It’s always interesting to me to see technology issues addressed in non-IT publications. So, naturally, I was intrigued when I saw Foreign Affairs publish “The Rise of Big Data: How It’s Changing the Way We Think About the World.”
It’s written by Kenneth Cukier, data editor of The Economist, and Viktor Mayer-Schoenberger, a professor of Internet Governance and Regulation at the Oxford Internet Institute.
What’s clever about the piece is that it puts Big Data into a larger context — as in, going back to the third century BC, when the Library of Alexandria held the sum of all human knowledge at an estimated 1,200 exabytes.
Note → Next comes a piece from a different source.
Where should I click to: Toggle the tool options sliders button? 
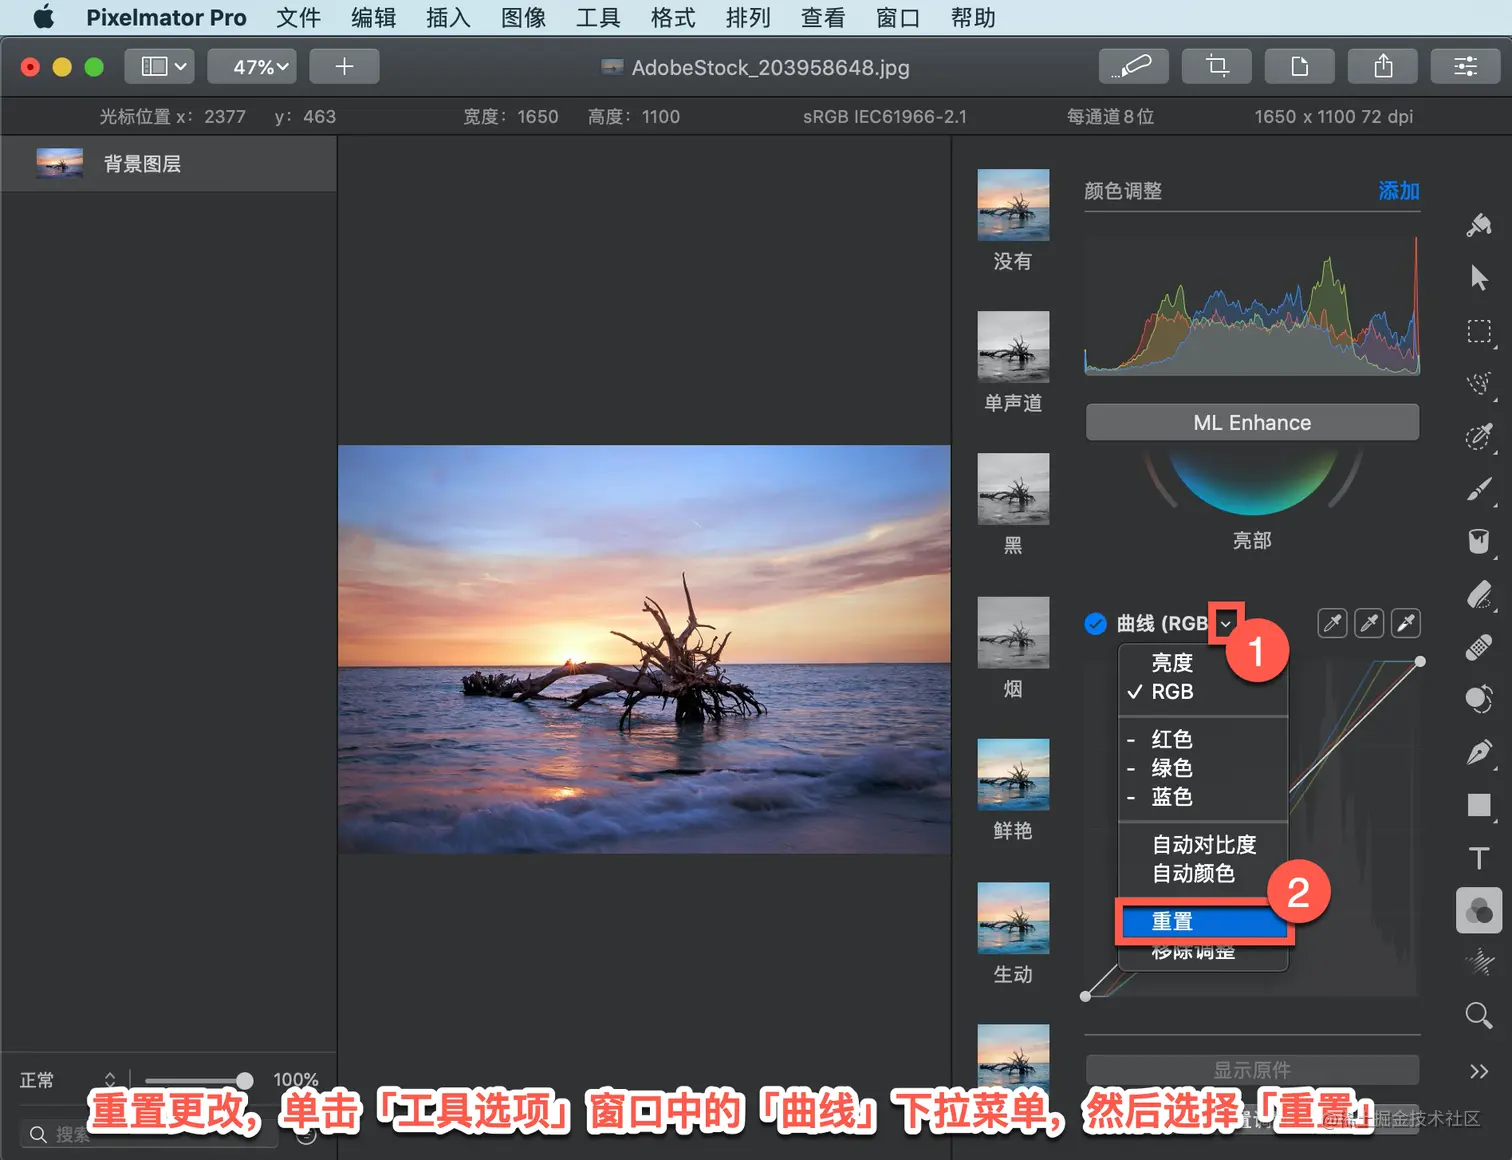coord(1465,66)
And by doing so, Cukier and Mayer-Schoenberger point out that Big Data changes the playing field, not just for technology, but for all data and how we understand it.
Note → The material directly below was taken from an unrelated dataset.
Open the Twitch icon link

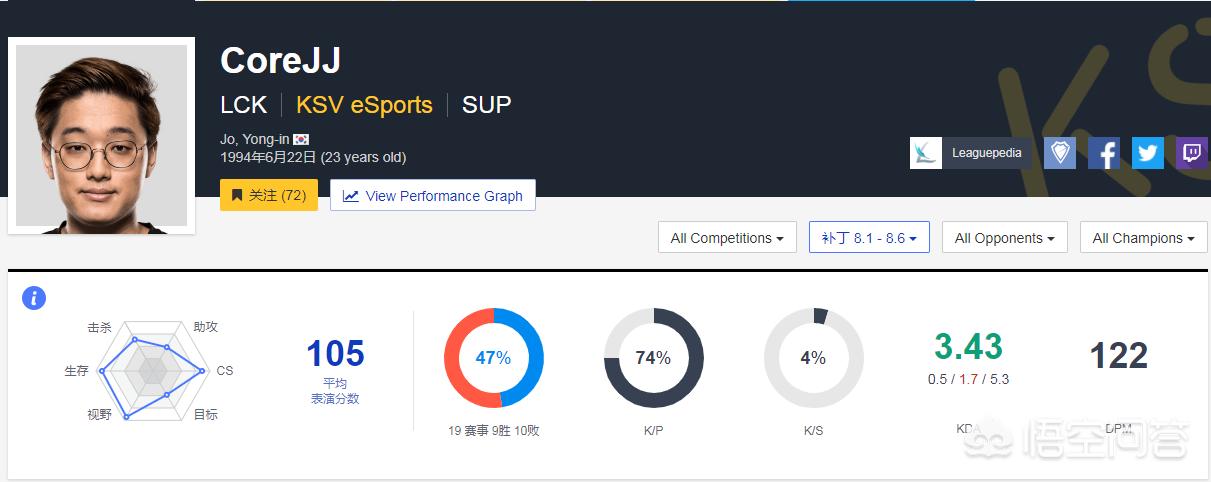(x=1192, y=153)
They identify three major ways Big Data shifts how we think about data:
From some to all. Before Big Data, the only way to try to understand human behavior on any scale was to sample. Now, with Big Data, the sample size becomes incredibly large, to the point of nearing “all.”
“Big data is a matter not just of creating somewhat larger samples but of harnessing as much of the existing data as possible about what is being studied,” the authors write. “We still need statistics; we just no longer need to rely on small samples.”
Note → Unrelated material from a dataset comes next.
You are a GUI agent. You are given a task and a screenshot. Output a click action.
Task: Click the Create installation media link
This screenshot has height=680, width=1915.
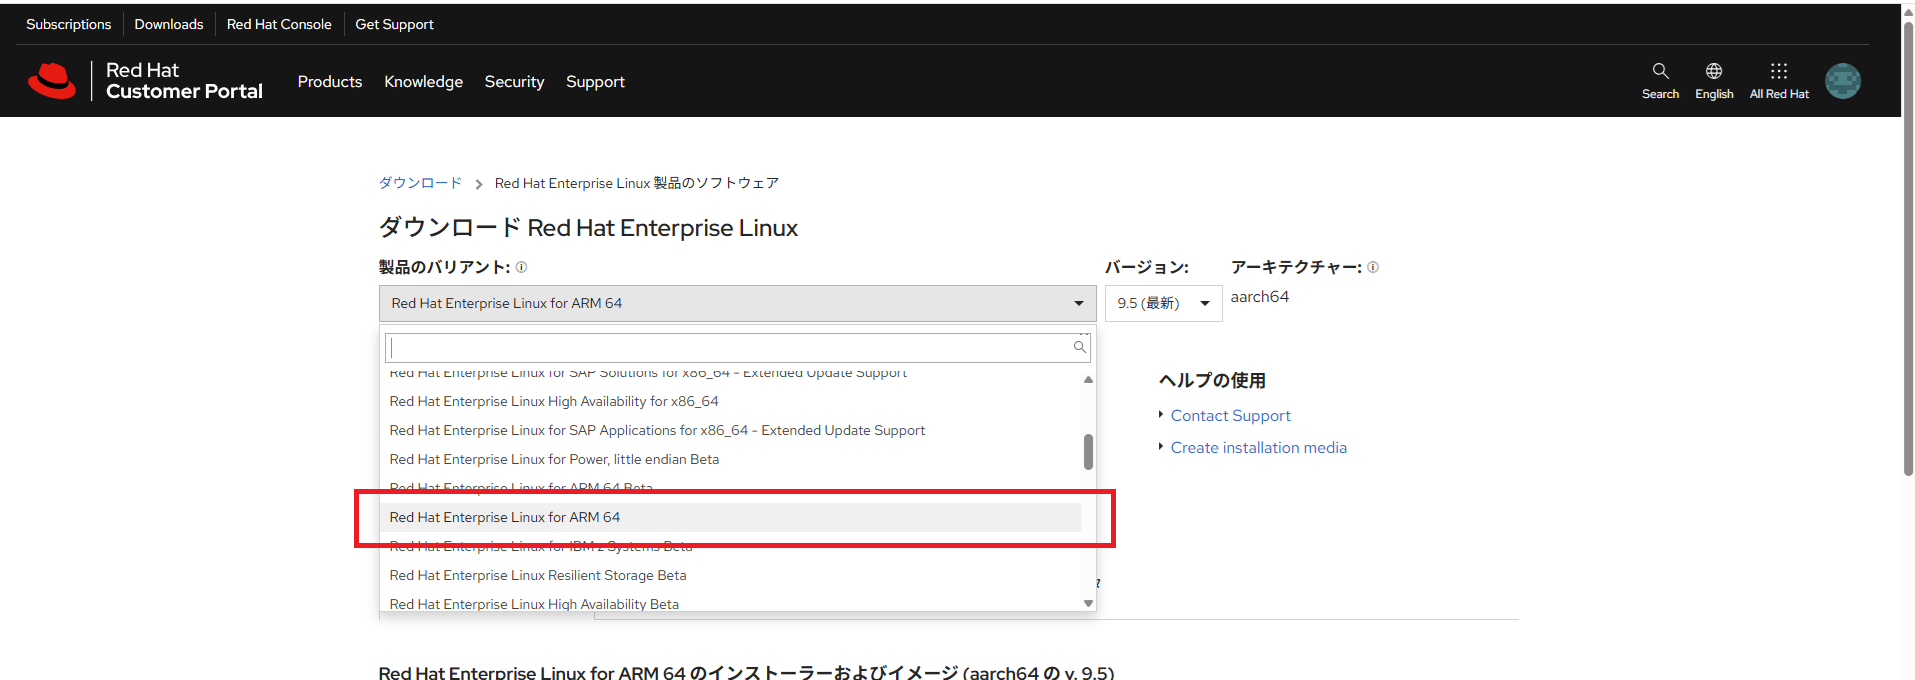pyautogui.click(x=1258, y=448)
From clean to messy. To me, this is the most important takeaway for IT people, and it’s actually best explained through example.
Data management experts — with good cause — spend a lot of time talking about the importance of data quality and data governance. There’s been more talk about how to bring these disciplines to Big Data, particularly so you can avoid making wrong decisions.
The problem, of course, is that you’re no longer talking about data that’s completely under your control or an easy governance program.
When you’re dealing with large data sets, that’s not always a problem. You know this, because statisticians tell you this, but it’s worth remembering when you talk about things like data quality with Big Data.
The article makes this clear by looking at the history of computer-aided language translation.
In the 1990s, IBM tried to create a translation machine using probability, masks and perfect translations of parliamentary transcripts. It wasn’t so great.
Fast forward to today: Who do you look to for on-the-spot translations? Google. And the company accomplished it by using “messy” data from the Internet — billions of translations from all over the web. Its results are better than IBM’s and cover 65 languages, the article points out.
“Large amounts of messy data trumped small amounts of cleaner data,” the authors write.
Now, it’s one thing to know that, but it’s another thing to really wrap your head around it and keep it in mind as you move forward with Big Data.
And it’s also the reason for the third shift in how we view data: Thinking about correlation rather than causation. The piece uses UPS’s truck sensors, which trigger alerts about heat and other factors that correlate with parts breaking, as one example.
I usually don’t promote paid content, but I had a chance to read this in the doctor’s office for free and thought these three shifts were worth pointing out. You can preview the article online, but if you have a chance to get the magazine, it’s in the current issue of Foreign Affairs on stands now.